→ Reading text
——
# Water Balloon to the face physics

1. Apr 10, 2013

### physstudent123

There are many slow motion videos of water balloons dramatically bouncing off of someone's face perfectly intact, yet none seem to explain the physics behind what is happening.

Anyone care to explain some physics concepts involved?

Last edited by a moderator: Sep 25, 2014
2. Apr 11, 2013

### Simon Bridge

Welcome to PF;
The water balloon striking an irregular surface involves fluid mechanics and the elastic properties of materials. Both these are extremely complicated subjects so it is not surprising that few people have tackled it. But basically, and extremely crudely, the balloon, if well made, won't burst as long as no part of it stretches past a critical limit. This can happen easily if there is a sharp edge in the way but for soft round shapes like the human face it is not so likely.

Since you want a water balloon to burst when it hits someone (you want them wet not KO'd) it follows you want to use the cheapest balloons you can find. These will have small imperfections in their construction where they will tear more easily.
——
→ Data for review
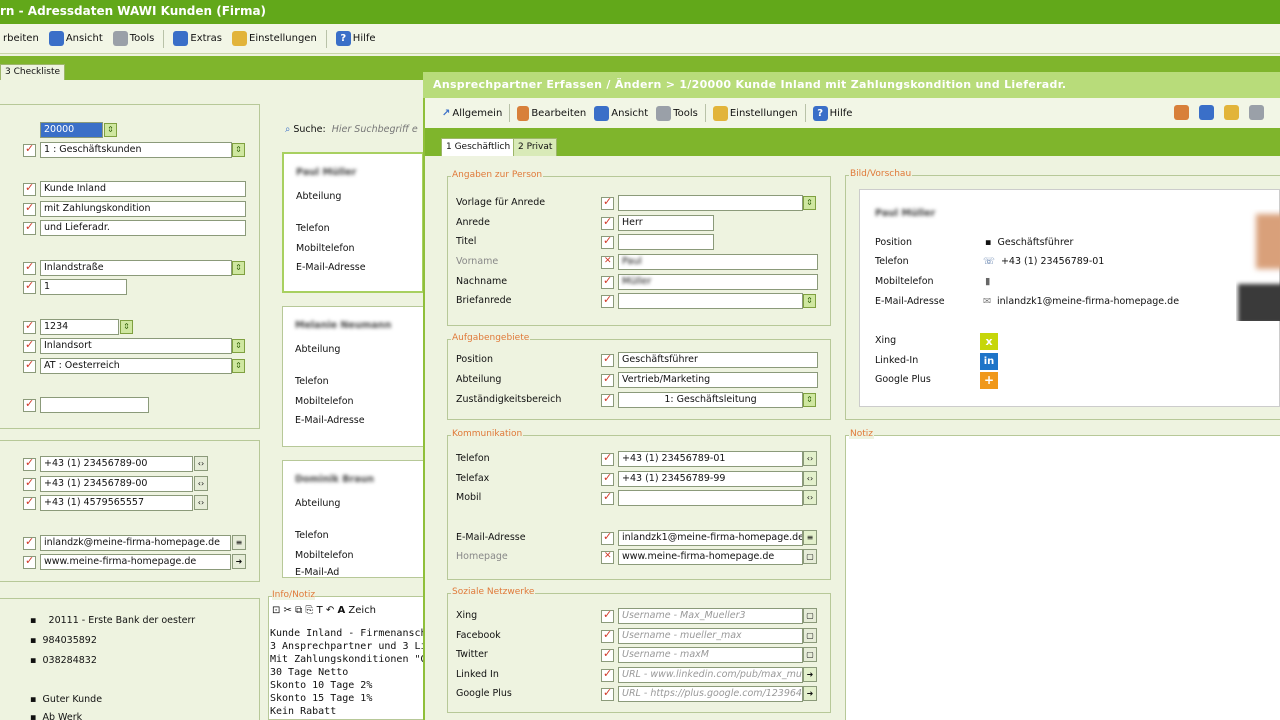 This screenshot has width=1280, height=720. I want to click on note-group: Notiz, so click(1062, 574).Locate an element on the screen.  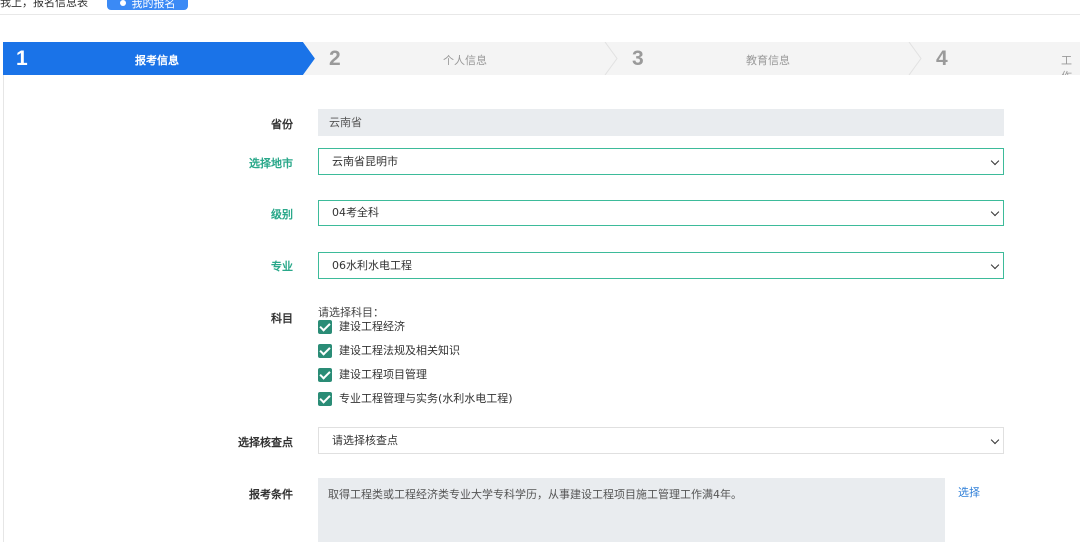
province-label: 省份 is located at coordinates (282, 124).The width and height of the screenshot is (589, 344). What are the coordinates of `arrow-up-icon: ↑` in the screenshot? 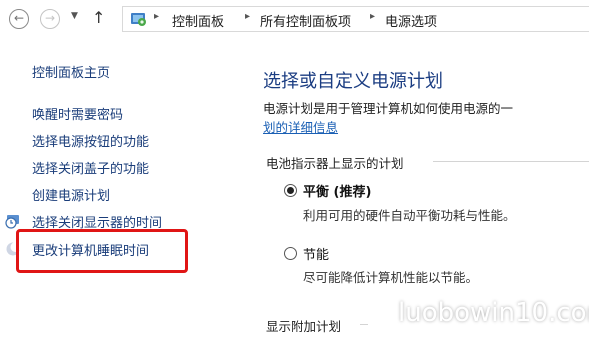 It's located at (99, 18).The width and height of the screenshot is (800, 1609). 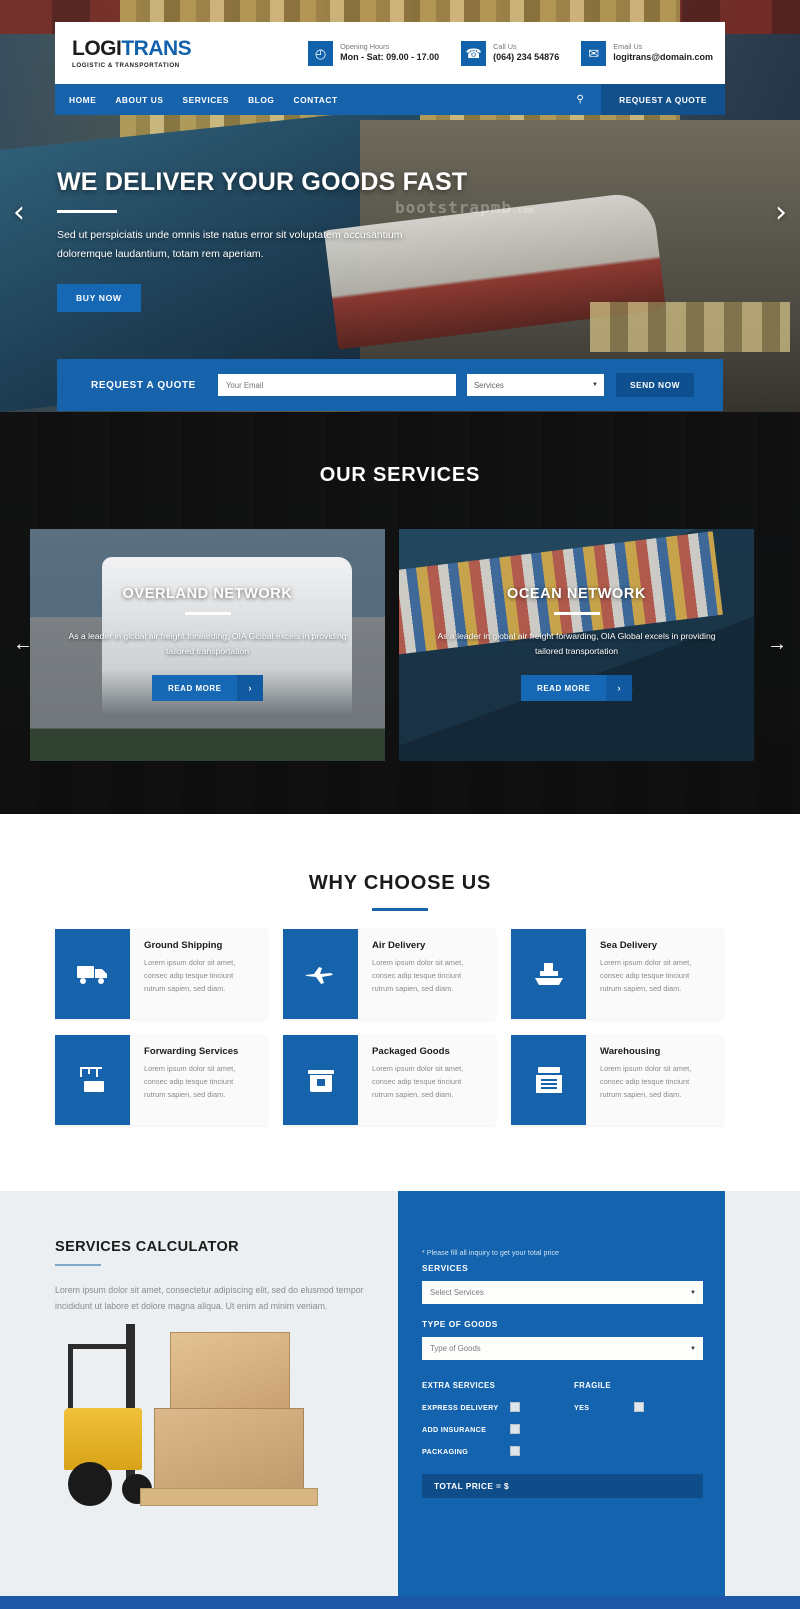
——
→ Assigned task A
Extract the passage of the water balloon thread from "There are many" up to and including "not so likely.".
→ Assigned task B
Translate this sentence from the water balloon thread into Spanish: "This can happen easily if there is a sharp edge in the way but for soft round shapes like the human face it is not so likely."
The listing comes from a separate source.

→ Answer box A
There are many slow motion videos of water balloons dramatically bouncing off of someone's face perfectly intact, yet none seem to explain the physics behind what is happening.

Anyone care to explain some physics concepts involved?

Last edited by a moderator: Sep 25, 2014
2. Apr 11, 2013

### Simon Bridge

Welcome to PF;
The water balloon striking an irregular surface involves fluid mechanics and the elastic properties of materials. Both these are extremely complicated subjects so it is not surprising that few people have tackled it. But basically, and extremely crudely, the balloon, if well made, won't burst as long as no part of it stretches past a critical limit. This can happen easily if there is a sharp edge in the way but for soft round shapes like the human face it is not so likely.

→ Answer box B
Esto puede ocurrir fácilmente si hay un borde afilado en el camino, pero con formas suaves y redondas como el rostro humano no es tan probable.